> _EXERCISE INSTRUCTIONS_: Extract all lines from the data beneath that include the word "computer".

> _Collection entries_:
★ ★ ★ ★ ★ ★ ★

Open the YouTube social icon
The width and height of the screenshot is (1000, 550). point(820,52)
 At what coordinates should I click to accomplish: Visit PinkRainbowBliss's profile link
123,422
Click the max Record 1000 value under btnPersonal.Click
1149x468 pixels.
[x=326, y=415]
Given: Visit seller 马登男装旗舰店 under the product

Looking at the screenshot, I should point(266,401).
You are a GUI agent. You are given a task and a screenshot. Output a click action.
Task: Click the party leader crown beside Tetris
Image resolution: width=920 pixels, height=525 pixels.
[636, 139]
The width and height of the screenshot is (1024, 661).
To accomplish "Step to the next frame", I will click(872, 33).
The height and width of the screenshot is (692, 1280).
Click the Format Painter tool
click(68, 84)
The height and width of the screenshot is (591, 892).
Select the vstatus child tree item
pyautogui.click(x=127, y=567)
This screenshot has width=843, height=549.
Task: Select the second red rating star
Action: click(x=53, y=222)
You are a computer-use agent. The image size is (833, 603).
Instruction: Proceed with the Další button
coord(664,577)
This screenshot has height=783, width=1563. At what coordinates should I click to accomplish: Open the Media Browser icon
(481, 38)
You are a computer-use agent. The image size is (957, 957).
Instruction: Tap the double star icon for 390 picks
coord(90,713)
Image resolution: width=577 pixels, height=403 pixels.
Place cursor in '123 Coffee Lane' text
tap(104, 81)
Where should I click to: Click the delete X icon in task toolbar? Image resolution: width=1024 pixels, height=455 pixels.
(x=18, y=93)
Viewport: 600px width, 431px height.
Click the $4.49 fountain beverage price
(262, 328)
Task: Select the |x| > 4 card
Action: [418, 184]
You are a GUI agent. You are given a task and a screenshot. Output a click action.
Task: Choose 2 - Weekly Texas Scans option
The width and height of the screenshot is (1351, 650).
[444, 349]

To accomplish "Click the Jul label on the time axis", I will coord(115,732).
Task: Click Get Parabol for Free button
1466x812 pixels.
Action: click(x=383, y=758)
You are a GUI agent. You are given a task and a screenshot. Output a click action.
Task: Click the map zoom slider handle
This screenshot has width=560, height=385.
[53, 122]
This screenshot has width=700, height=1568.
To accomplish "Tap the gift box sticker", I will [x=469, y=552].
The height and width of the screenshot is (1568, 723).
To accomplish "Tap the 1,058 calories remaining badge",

★ ★ ★ ★ ★ ★ ★

> _PROBLEM SOLUTION_:
You are a computer-use agent. The image size is (833, 603).
You are a computer-use agent. The image size is (957, 957).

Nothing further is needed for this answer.